Cummins Inc designs, manufactures, sells and services diesel and alternative fuel engines from 2.8 to 95 litres. The company now plans to invest Rs 200 crore in a new technical centre in Pune, which is slated to open this December. Cummins has already invested around Rs 500 crore in India over last few years. The company, which is looking to transform itself into a leading supplier of electrified powertrains, will roll out its first fully electric unit in 2019, followed by a range extender in 2020. Jennifer Rumsey, Vice-President and Chief Technical Officer at Cummins, was in Pune today. She spoke to Sumantra B Barooah.
As a CTO, what are your three key focus areas that you have to really address immediately?
As I became CTO two years ago, it was a team vision for technological growth for another three areas.
Firstly, Cummins has to continue to provide innovative technology our customers depend on. So it is about investment in technology for the future, ensuring we are thinking about the short, medium and long-term investments and executing them.
Secondly, there are some key areas that we think make Cummins unique. It is how we develop some of our asset design and validation tools, our global network and how we work with regional teams but also how many grow together, the deep technical expertise that we have and how we continue to build key technical areas.

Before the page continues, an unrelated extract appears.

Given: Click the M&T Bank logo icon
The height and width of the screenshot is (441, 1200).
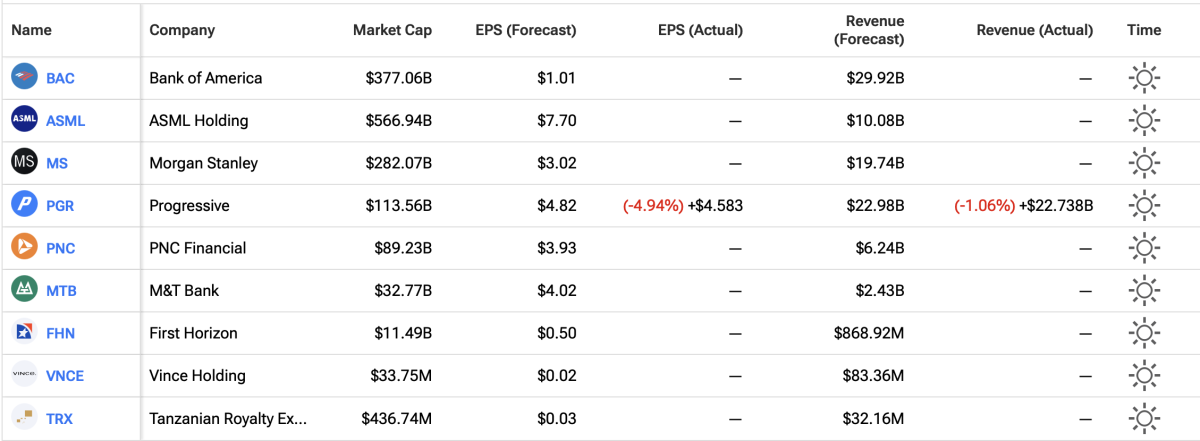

The third focus area is people – definitely our technical team and the capability of the people, developing technical leadership skills.
Cummins has established itself globally as a strong supplier of diesel powertrains. In what seems to be a twin challenge of the megatrend of electrification and of diesel being seen as the bad guy, how do you plan to tap opportunities in electrification?
Your point around the trend on electrification is an important part about our business. We have a focused effort that we’ve launched with the business development team that’s helping us develop the next level of strategies embracing electrified powertrains to our markets.
Cummins is to develop westernised technologies. In fact we have concept demonstration vehicles that are full electric and we see them actually going into production and into the market. The next step is our strategy and how we build up the key building blocks and introduce them across our markets. I think we see the opportunity at a larger scale and global presence in different markets.
We are still leveraging our technical expertise and scale for an electrified powertrain instead of a diesel powertrain. But there are still significant advancements that we have made in our industry to reduce emissions from the diesel products. We are inducting those and some new technologies here and NDF for the next year.
Air quality and environmental challenges and the work we are doing on diesels is still an important part to that solution, enabling economic prosperity and environment sustainability.
Would there be a day when electric powertrains will provide a larger share of the overall engine business than diesel for Cummins?
Yeah, I think that is definitely very likely over the coming years and decades. That shift will occur and so we are positioning ourselves with the right solutions for customers to make that evolution. This is an important part of what I think my role is as Chief Technical Officer.
From a technology perspective, can you give us an example of how crucial or important Cummins’ India base is, especially now that you are close to launching your tech centre here. What role would it play?
About 20 percent of our global technical team is based here in India. We have in the past 12 to 15 years really built the size and capability of our technical organisation.
Starting with what would be called CRTI which is focused on design and analysis supporting our global technical workbook. We have some of our product chief engineers and platform leaders for the global team sit here in India. We are developing VTI projects for global application by the team here in India.
You have spoken not only about electric mobility but other potential options which can be seriously considered like alternate fuels. Some OEMs and Tier 1 suppliers tell us synthetic fuels have considerable potential because they are CO2 neutral and could be a good alternative even to electric mobility.
This is an area that we are paying attention to. The advancement in synthetic fuels has been slower than what we would have hoped but I think there still are opportunities for a technology breakthrough.
It is also how we connect with what is happening outside Cummins, track in and spawn into that. That is really a really key part of all we need to do. The advancements we have made in the past many years have been pretty dramatic. It is one of the big reasons why we have made this move to step into and work with electrified powertrains. Diesel ICE engines is another driver.